### Extrait de texte

Sa pièce The Forest est un douloureux vitrail construit tout en symboles.
En tant que citoyen du centre de Paris depuis quelques années désormais, c’est en voisin que Bryce Dessner a décidé de consacrer une œuvre à la blessure qu’a représenté il y a quelques semaines l’incendie de la Cathédrale Notre-Dame, et surtout de sa « forêt », charpente millénaire qui contient l’Histoire à elle seule.

Pour ce faire, le compositeur a utilisé pour support de courts fragments du célèbre organum Viderunt Omnes de Pérotin (1160-1230). Ainsi, The Forest est traversée de véritables samples-souvenirs de cette Ars Antiqua fondatrice. L’œuvre apparaît donc comme irriguée de l’intérieur par la Cathédrale elle-même, avec ses réminiscences de Pérotin qui chantent au travers des flammes, comme les bribes calcinées et vigoureuses du passé.

Typique de la musique de Dessner, l’œuvre alterne paysages figés, glacés et immobiles faits de tenues auxquelles se mêlent de lumineuses harmoniques aigües à des moments plus pulsés, où l’ensemble se met à proposer des motifs obstinés repris en homorythmie, où l’impression d’un véritable tutti orchestral surgit comme semblant sourdre de terre (on pense notamment à sa pièce pour cordes Réponse Lutoslawski). La fin de l’œuvre en apesanteur est remarquable : des accords resserrés dans l’aigu comme un hymne transparent, auxquels se superpose une glissade vers le bas dans le médium grave, lente et inexorable, à l’image de la chute de la flèche de Viollet-le-Duc. Le temps se suspend et l’éternité se fait.

### Liste des exercices
A. Répondez aux questions suivantes à partir de l'extrait sur The Forest.
(i) De quel organum de Pérotin le compositeur a-t-il utilisé de courts fragments ?
(ii) Quelle pièce pour cordes de Dessner l'extrait cite-t-il ?
(iii) À quoi la glissade vers le bas de la fin de l'œuvre est-elle comparée ?
B. Dans les lignes de données, de la ligne contenant « Where should I » à la ligne contenant « coord(40,202) », remplacez « Screen dimensions » par « Screen size » sans rien changer d'autre. Recopiez ces lignes sans les images.
L'extrait de texte et les lignes de données proviennent de sources distinctes.

### Données présentées
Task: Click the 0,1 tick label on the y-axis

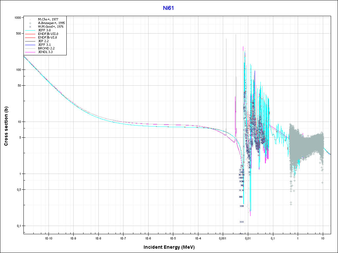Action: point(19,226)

...

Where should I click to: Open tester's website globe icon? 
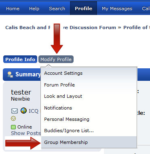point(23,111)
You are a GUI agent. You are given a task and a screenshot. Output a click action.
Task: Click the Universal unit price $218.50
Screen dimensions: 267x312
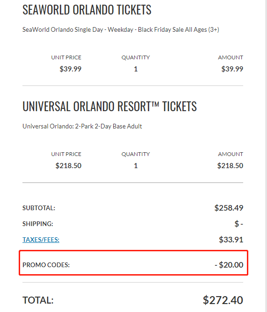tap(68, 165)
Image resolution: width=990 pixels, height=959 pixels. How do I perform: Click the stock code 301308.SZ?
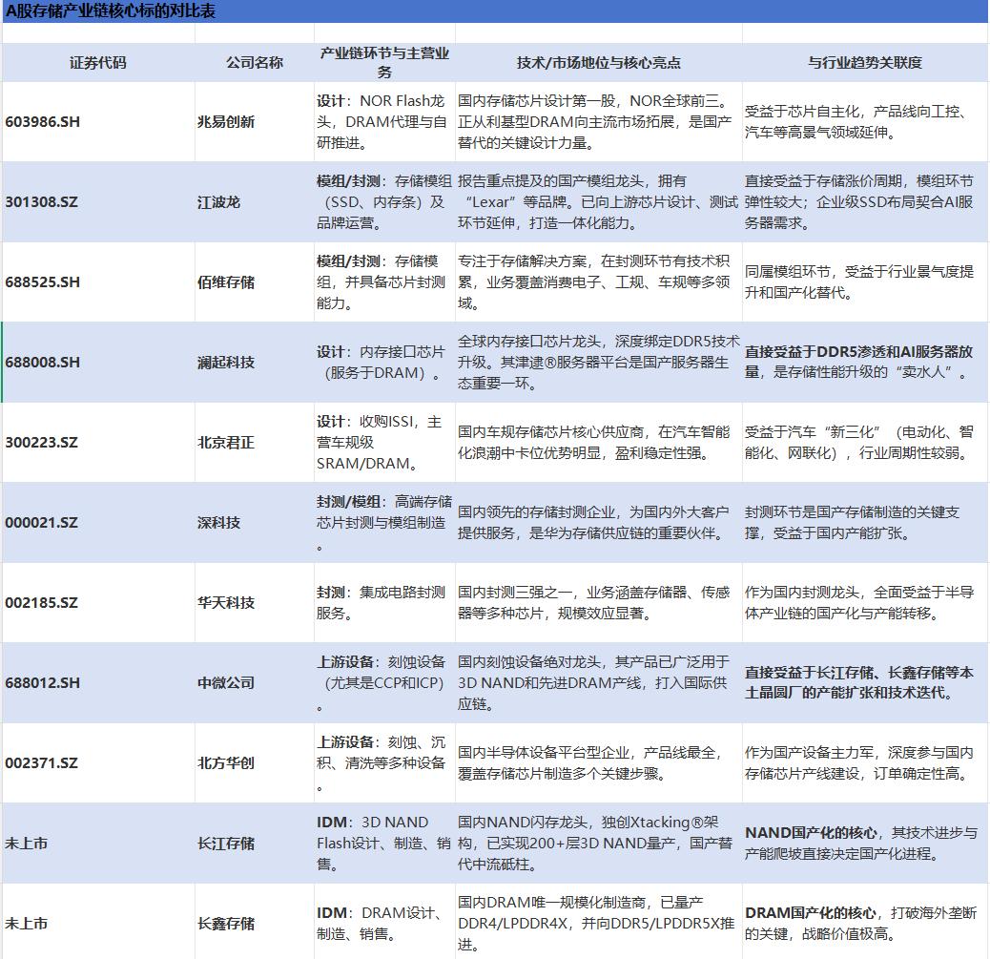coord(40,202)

### Corrigés des exercices
A.
(i) Viderunt Omnes.
(ii) Réponse Lutoslawski.
(iii) À la chute de la flèche de Viollet-le-Duc.

B.
Where should I click to: Open tester's website globe icon? 
point(23,111)
You are a GUI agent. You are given a task and a screenshot. Output a click action.
Task: Click the Universal unit price $218.50
Screen size: 267x312
tap(68, 165)
Image resolution: width=990 pixels, height=959 pixels. How do I perform: Click the stock code 301308.SZ?
coord(40,202)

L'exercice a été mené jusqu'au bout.